Fonds de modernisation
Stéphane Le Foll compte sur le Fond de modernisation de l’élevage financé par les 200 millions d’euros prélevés annuellement sur l’enveloppe du premier pilier et abondé par les régions et d’autres fonds publics. Ces crédits permettront de financer de vastes programmes d’investissement dans de nouveaux bâtiments, des salles de traite ou pour construire des méthaniseurs, en collectif de préférence. Mais pour les responsables professionnels, la modernisation doit s’inscrire dans la durée. Ce qui suppose un climat de confiance et des règles stables. Or si les leaders professionnels reconnaissent certains allègements, ils déplorent les nombreuses normes réglementaires disproportionnées encore en vigueur. Les inquiétudes portent, par exemple, que le cinquième programme d’action sur les nitrates. A l’obligation de l’obligation de moyens, il est temps d’instaurer l’obligation de résultats. Il faudrait aussi prendre davantage en compte l’azote total épandu sur les champs.
Le cinquième programme d’action « nitrates » devra reposer sur des expériences de terrain réussies pour réduire les taux de nitrates dans l’eau, sans recourir à des investissements contre-productifs et démotivants.
Autres entraves à l’investissement et à la compétitivité dénoncées une nouvelle fois : la création de péages transit poids lourds (en remplacement de l’écotaxe) et les délais de traitement des projets de construction de bâtiments ou de méthaniseur. Stéphane Le Foll serait justement partisan d’adopter une procédure de guichet unique et une réduction à un an du délai de traitement des dossiers administratifs.
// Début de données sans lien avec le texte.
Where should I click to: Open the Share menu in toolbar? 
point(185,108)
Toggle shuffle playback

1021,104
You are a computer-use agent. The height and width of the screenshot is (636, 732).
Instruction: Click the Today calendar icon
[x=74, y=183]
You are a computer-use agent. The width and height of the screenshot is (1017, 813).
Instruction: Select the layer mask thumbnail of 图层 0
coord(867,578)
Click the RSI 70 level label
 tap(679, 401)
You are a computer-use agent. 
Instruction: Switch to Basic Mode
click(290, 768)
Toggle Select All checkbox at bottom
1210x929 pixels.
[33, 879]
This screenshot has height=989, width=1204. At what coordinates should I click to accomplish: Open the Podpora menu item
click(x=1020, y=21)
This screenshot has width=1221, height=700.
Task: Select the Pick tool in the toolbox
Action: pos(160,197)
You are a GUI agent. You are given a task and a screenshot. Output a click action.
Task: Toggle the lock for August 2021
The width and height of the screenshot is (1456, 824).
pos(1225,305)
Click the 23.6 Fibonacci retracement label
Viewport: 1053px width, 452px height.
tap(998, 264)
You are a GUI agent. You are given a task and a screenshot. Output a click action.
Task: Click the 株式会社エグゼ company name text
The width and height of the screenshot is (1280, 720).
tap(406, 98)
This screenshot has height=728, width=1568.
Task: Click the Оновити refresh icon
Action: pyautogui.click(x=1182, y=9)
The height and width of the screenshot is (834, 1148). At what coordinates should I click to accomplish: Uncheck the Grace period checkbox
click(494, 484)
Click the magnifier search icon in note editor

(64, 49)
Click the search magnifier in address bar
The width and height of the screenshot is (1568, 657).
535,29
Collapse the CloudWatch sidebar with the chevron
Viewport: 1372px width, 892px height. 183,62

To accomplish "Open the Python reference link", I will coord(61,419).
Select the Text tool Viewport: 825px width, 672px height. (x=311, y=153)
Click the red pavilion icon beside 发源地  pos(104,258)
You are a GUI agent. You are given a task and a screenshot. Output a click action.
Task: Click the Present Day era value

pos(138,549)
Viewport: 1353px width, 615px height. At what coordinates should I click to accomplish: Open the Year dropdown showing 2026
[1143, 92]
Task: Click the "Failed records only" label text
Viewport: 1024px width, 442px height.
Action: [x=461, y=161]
Pour chacune des filières, Stéphane Le Foll a fait quelques annonces aux éleveurs même si elles ne leur paraissent pas suffisantes.
Il a ainsi déclaré qu’il étendrait la procédure de déclaration aux secteurs des volailles, et pour rendre la méthanisation rentable, il n’exclut pas une refonte de la fiscalité en vigueur (Tfnb, cfe). En production porcine, il a assuré qu’il ferait des annonces pour que la filière s’inscrive dans la voie de reconquête afin que la France produise 25 millions de porcs par an. La conjoncture des prix des céréales est du reste favorable pour relancer un programme de contractualisation avec les céréaliers.